Work to be completed: Each record should be copied exactly, and none of them omitted.

(Collected data entries)
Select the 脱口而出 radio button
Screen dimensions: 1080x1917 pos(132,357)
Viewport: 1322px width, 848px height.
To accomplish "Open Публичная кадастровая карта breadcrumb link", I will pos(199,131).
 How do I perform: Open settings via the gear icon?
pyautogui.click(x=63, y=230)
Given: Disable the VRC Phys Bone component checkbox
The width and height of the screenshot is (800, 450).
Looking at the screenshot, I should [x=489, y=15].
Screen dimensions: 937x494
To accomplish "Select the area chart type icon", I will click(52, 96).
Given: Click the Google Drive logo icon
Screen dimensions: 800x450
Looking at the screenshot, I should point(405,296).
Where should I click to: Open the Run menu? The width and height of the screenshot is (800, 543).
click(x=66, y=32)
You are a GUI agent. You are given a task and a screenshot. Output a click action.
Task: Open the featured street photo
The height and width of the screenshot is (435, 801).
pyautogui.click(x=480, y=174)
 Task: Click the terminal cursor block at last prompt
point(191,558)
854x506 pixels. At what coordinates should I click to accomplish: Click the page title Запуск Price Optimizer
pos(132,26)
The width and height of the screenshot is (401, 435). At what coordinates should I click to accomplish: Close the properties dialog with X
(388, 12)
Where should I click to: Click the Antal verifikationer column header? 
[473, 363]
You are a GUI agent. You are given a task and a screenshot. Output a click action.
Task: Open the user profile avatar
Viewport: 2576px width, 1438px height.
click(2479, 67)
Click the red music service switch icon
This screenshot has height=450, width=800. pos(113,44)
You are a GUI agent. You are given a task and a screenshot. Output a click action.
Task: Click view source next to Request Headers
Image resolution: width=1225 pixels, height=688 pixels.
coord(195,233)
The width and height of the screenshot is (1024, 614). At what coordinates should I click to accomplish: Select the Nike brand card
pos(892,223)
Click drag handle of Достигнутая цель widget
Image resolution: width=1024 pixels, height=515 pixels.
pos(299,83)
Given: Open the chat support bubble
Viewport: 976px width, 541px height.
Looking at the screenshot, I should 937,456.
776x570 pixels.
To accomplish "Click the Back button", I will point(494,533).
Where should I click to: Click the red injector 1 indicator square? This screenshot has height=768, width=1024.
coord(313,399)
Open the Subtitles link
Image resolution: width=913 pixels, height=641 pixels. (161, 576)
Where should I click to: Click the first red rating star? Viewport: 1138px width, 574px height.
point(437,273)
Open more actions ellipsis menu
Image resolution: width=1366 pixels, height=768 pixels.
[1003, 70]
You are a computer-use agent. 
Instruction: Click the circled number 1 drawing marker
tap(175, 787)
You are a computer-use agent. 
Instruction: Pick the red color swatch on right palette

Answer to the exercise:
Select the 脱口而出 radio button
Screen dimensions: 1080x1917 pos(132,357)
Viewport: 1322px width, 848px height.
To accomplish "Open Публичная кадастровая карта breadcrumb link", I will pos(199,131).
 How do I perform: Open settings via the gear icon?
pyautogui.click(x=63, y=230)
Given: Disable the VRC Phys Bone component checkbox
The width and height of the screenshot is (800, 450).
Looking at the screenshot, I should [x=489, y=15].
Screen dimensions: 937x494
To accomplish "Select the area chart type icon", I will click(52, 96).
Given: Click the Google Drive logo icon
Screen dimensions: 800x450
Looking at the screenshot, I should point(405,296).
Where should I click to: Open the Run menu? The width and height of the screenshot is (800, 543).
click(x=66, y=32)
You are a GUI agent. You are given a task and a screenshot. Output a click action.
Task: Open the featured street photo
The height and width of the screenshot is (435, 801).
pyautogui.click(x=480, y=174)
 Task: Click the terminal cursor block at last prompt
point(191,558)
854x506 pixels. At what coordinates should I click to accomplish: Click the page title Запуск Price Optimizer
pos(132,26)
The width and height of the screenshot is (401, 435). At what coordinates should I click to accomplish: Close the properties dialog with X
(388, 12)
Where should I click to: Click the Antal verifikationer column header? 
[473, 363]
You are a GUI agent. You are given a task and a screenshot. Output a click action.
Task: Open the user profile avatar
Viewport: 2576px width, 1438px height.
click(2479, 67)
Click the red music service switch icon
This screenshot has height=450, width=800. pos(113,44)
You are a GUI agent. You are given a task and a screenshot. Output a click action.
Task: Click view source next to Request Headers
Image resolution: width=1225 pixels, height=688 pixels.
coord(195,233)
The width and height of the screenshot is (1024, 614). At what coordinates should I click to accomplish: Select the Nike brand card
pos(892,223)
Click drag handle of Достигнутая цель widget
Image resolution: width=1024 pixels, height=515 pixels.
pos(299,83)
Given: Open the chat support bubble
Viewport: 976px width, 541px height.
Looking at the screenshot, I should 937,456.
776x570 pixels.
To accomplish "Click the Back button", I will point(494,533).
Where should I click to: Click the red injector 1 indicator square? This screenshot has height=768, width=1024.
coord(313,399)
Open the Subtitles link
Image resolution: width=913 pixels, height=641 pixels. (161, 576)
Where should I click to: Click the first red rating star? Viewport: 1138px width, 574px height.
point(437,273)
Open more actions ellipsis menu
Image resolution: width=1366 pixels, height=768 pixels.
[1003, 70]
You are a computer-use agent. 
Instruction: Click the circled number 1 drawing marker
tap(175, 787)
You are a computer-use agent. 
Instruction: Pick the red color swatch on right palette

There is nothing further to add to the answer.